In the early 2000s, Xie began exploring the language of abstraction while continuing to portray subjects from real life. This shift developed from the artist's desire to curb his figurative images and their narrative potential; removal of stories from his artwork allowed him to focus more closely on the process of painting itself. He produced a number of paintings that capture moments of daily life, such as a close-up of gas stove flames in untitled (Flame) (2000) or droplets on windows in the triptych untitled (Picture of Voice II) (2001). Often out of focus, these paintings are on the verge of becoming unrecognisable, fluidly oscillating between figuration and abstraction. Others paintings from this period are rendered in a more ambiguous manner. For example, the three untitled paintings that the artist presented in documenta 12 in Kassel in 2007 portray gardens at night through foliage-like forms. Yet the images were not made by painting gardens, but by blackening a canvas and filming its surface under different lighting and from different perspectives to produce impressions of trees and leaves in the dark. The artist then played the video on a television and photographed it to use as the basis for his paintings.

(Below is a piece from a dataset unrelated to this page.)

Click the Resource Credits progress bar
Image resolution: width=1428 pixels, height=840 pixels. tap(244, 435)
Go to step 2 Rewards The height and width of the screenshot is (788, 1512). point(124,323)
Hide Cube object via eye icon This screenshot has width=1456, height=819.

Whether figurative or abstract, many of Xie's works present only parts of their original process or subject. One technique the artist frequently uses involves printing images through a canvas; first painting on the top of two layers of canvas, he then removes the upper fabric after the pigments have seeped through it. Untitled (no. 2) (2009), the second in a series of three untitled paintings that reimagine the story of Snow White and the Seven Dwarves, was his first work made using this method. In the work, an almost-blank rectangle is spotted with dabs of colour where the paint bled through. Opaque paint in mostly green, red, and yellow frames the void space, while shapes such as a raised hand and the tip of a red cap suggest that there might have been figures in the original image the artist painted.
Xie adopts a similar approach to portraits, alluding to someone's character through his opinion of them rather than their physical features. Portrait No. 1 (2012), which was included in his solo exhibition untitled: 3x at Galerie Urs Meile, Beijing, in 2015, is a portrait of his girlfriend seen through her style of driving—a car halts before a frightened dog, presumably having almost hit it.

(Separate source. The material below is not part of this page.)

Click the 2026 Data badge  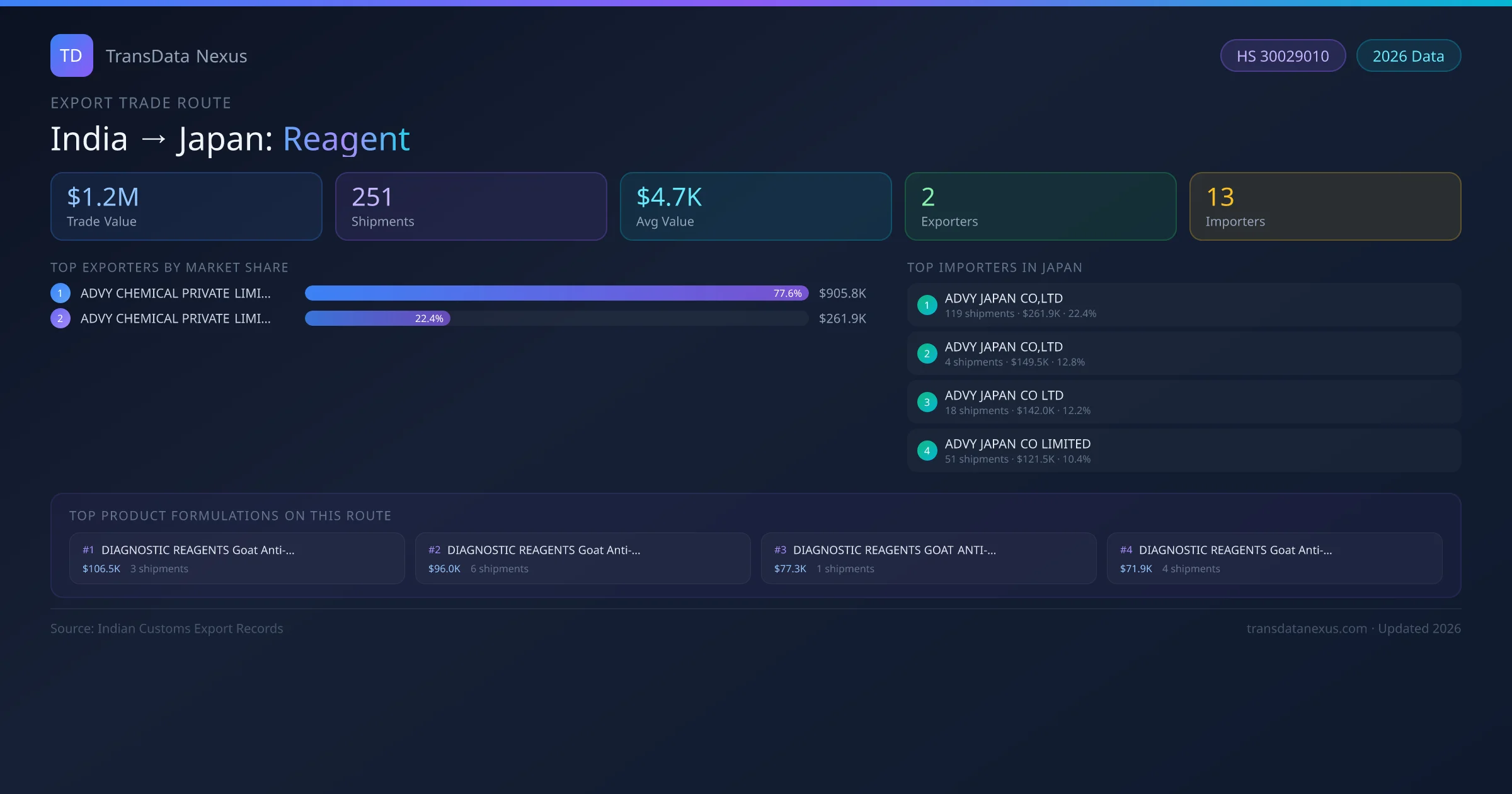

Xie's conscious concealment of full narratives in his work continues with 'Spices' (2016–2017), a series of seven oil paintings in which the artist skews motifs of well-known Western paintings with limited colour palettes and a combination of amorphous forms and graffiti-like emphases. The series derives its title from an anecdote about Christopher Columbus, who mistook a Caribbean tree bark for a new spice. Xie's mis-readings, however, are deliberate. Spice No. 3 (2016), for example, depicts a group of women coming down a set of stairs, and is reminiscent of Marcel Duchamp's Nude Descending a Staircase, No. 2 (1912). Unlike Duchamp's highly abstracted figuration in a colour scheme of brown and black, Xie's women are in shades of pink and red and hold parrots, with one of the birds painted in the black lines evocative of Chinese ink painting. Through the incongruity between the styles of the parrot and the rest of the oil painting—a medium with origins in Europe—the artist alludes to Chinese art's complex relationship with Western art, including Western art's influence on contemporary Chinese art.

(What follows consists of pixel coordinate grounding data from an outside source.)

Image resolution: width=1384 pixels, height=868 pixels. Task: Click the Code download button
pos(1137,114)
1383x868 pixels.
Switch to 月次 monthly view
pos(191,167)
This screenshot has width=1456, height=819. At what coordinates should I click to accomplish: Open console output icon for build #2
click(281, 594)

Xie's recent solo exhibitions include A Gift Like Kung Pao Chicken at Thomas Dane Gallery, London (2019)—the artist's first solo presentation in the city—and Spices at Ullens Center for Contemporary Art, Beijing (2018). Notable group exhibitions include Chinese Whispers, MAK, Vienna (2019); Permanent Abstraction, Red Brick Art Museum, Beijing (2016); and Nonfigurative, Shanghai 21st Century Minsheng Art Museum (2015).